American-bred Thoroughbred racehorse

Denis of Cork (foaled February 16, 2005 in Florida) is an American Thoroughbred racehorse, graded stakes winner, and stallion. He is best known for his runner-up finish in the 2008 Belmont Stakes and third-place finish in the 2008 Kentucky Derby.

== Background ==
Denis of Cork is sired by Harlan's Holiday and out of the Unbridled mare, Unbridled Girl. Bred by Westbury Stables, he was purchased in the OBS August Yearling Sale in 2006 for $120,000. He was purchased a second time in the Barretts March Two-Year Olds In Training auction in 2007 for $250,000 by Mr. William K. & Mrs. Suzanne Warren Jr.

== Racing career ==
Trained by David M. Carroll, Denis of Cork is best known for his third-place finish in the 2008 Kentucky Derby and for his second-place finish in the 2008 Belmont Stakes.

The colt earned his first win in a maiden special weight ran at a distance of 7 furlongs, winning by three-quarters of a length. He came five lengths off the lead turning for home, and built up enough strength to propel himself to the front so that he could fight with the front-runner. When they finished, there was a gap of 7½ lengths back to the third-place finisher. He finished the race in a sharp time of 1:22.42.

He made his second appearance in an allowance race at Fair Grounds Race Course in New Orleans, Louisiana. The race was distanced at 1 mile and 40 yards, and he finished in front by a head.

In his third race, Denis of Cork won the one mile Grade III Southwest Stakes at Oaklawn Park Race Track in Hot Springs, Arkansas.
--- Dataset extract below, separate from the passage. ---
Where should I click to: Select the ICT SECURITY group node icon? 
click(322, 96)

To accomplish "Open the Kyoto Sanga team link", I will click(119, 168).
Again, the colt gained momentum moving off the final turn, and won with a time of 1:37:89.

=== 2008 Kentucky Derby ===
His fourth start, the Illinois Derby, was his first loss, where he finished 5th behind 1st-place finisher Recapturetheglory. Despite this, his earnings were enough to score him a spot in the 2008 Kentucky Derby, where he finished 3rd behind champion colt, Big Brown, and the ill-fated filly, Eight Belles.

===2008 Belmont Stakes===

Denis of Cork skipped the Preakness Stakes so that he could return for the Belmont Stakes as a fresh horse. This paid off, as he finished 2nd behind the upset-winner, Da' Tara. However, when Denis of Cork returned from the Belmont Stakes, it was discovered that the colt had suffered from a pre-condylar fracture in one of his hind ankles. After this was discovered, the colt was sidelined for the rest of the season.

==Retirement==

Denis of Cork spent the 2009 winter at Fair Grounds Race Course after being returned to his trainer when he had fully recovered from a stifle injury suffered in January 2009. He was expected to return to racing until a soft tissue injury was found after a breeze in early January 2010.

Denis of Cork was retired to stud at the Vinery near Summerfield, Florida for a fee of $2,500. Tom Ludt, Vinery president, explained his pleasure with the decision. "Denis of Cork showed a lot of class on the racetrack. He won three races, including a graded stakes, and placed in two classics in only six starts. He's by a stallion who continues to prove himself, and we are very pleased to stand him."

in 2011, Denis of Cork was moved to stand at James Casey's Taylor Mountain Farm in Charles Town, West Virginia, where he currently stands. Standing alongside stallions Juba, Luftikus, and Windsor Castle, his best foals include stakes runners Romantic Cork, Celtic Moon, Return to Denis, and Bray's Secret.